_TASK DESCRIPTION_: Copy out the whole blog post below, word for word with its punctuation unchanged.
Start of EXERCISE TEXT
Getting Blown Vs. Getting Blown Off
So the weather outside is frightful, but inside it's so delightful! And since I've got no place to go...I'll be a ho, be a ho, be a ho! Got 5+ inches last night. Snow that is. ok...for some reason I'm in a flirty mood. Well...I know why...;-)
Car called me last night and left a message that really kind of moved me. He had read my blog and just wanted to tell me that he was touched by it. I re-read some of the things I wrote, and I don't really think I've said how much he means to me. This man has come so far in his life, and has earned so much of my respect. He's gone through some of the same crap I have, and has helped guide me in ways I don't think I can really describe. He's gotten me to understand that some things really are "not my problem" and it has helped immensely. I've been one in the past who has been really independent, and I've learned the value of a mentor. And it is a two way street, as he faces issues in his life that I've faced before. All I can say for sure is that my life has been much richer this past year knowing him. I've told him things about myself that I don't tell others, and he takes it in without judgment. I have therapists I wouldn't tell things to that I've told him. Nuff sappy stuff. On to better and brighter things!
End of EXERCISE TEXT
Start of ENTRIES SUPPLIED
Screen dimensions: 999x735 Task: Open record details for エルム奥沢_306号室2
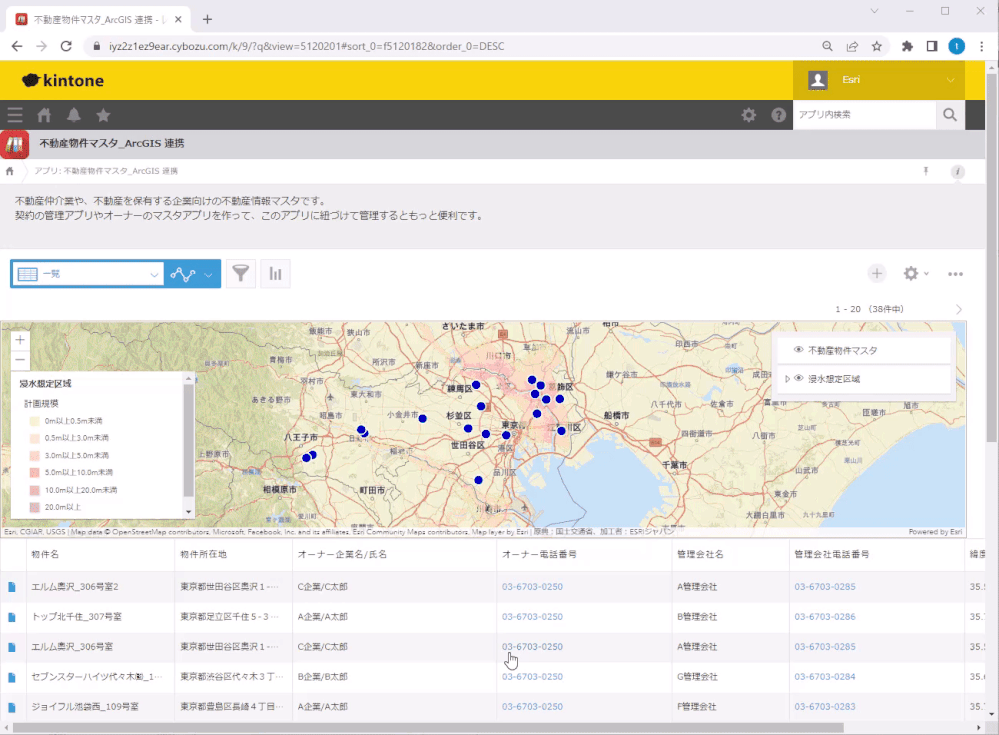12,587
End of ENTRIES SUPPLIED
Start of ENTRIES SUPPLIED
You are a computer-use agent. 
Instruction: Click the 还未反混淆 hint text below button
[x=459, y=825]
End of ENTRIES SUPPLIED
Start of ENTRIES SUPPLIED
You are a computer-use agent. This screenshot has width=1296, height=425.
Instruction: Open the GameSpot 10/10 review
End of ENTRIES SUPPLIED
_EXERCISE ANSWER_:
Getting Blown Vs. Getting Blown Off
So the weather outside is frightful, but inside it's so delightful! And since I've got no place to go...I'll be a ho, be a ho, be a ho! Got 5+ inches last night. Snow that is. ok...for some reason I'm in a flirty mood. Well...I know why...;-)
Car called me last night and left a message that really kind of moved me. He had read my blog and just wanted to tell me that he was touched by it. I re-read some of the things I wrote, and I don't really think I've said how much he means to me. This man has come so far in his life, and has earned so much of my respect. He's gone through some of the same crap I have, and has helped guide me in ways I don't think I can really describe. He's gotten me to understand that some things really are "not my problem" and it has helped immensely. I've been one in the past who has been really independent, and I've learned the value of a mentor. And it is a two way street, as he faces issues in his life that I've faced before. All I can say for sure is that my life has been much richer this past year knowing him. I've told him things about myself that I don't tell others, and he takes it in without judgment. I have therapists I wouldn't tell things to that I've told him. Nuff sappy stuff. On to better and brighter things!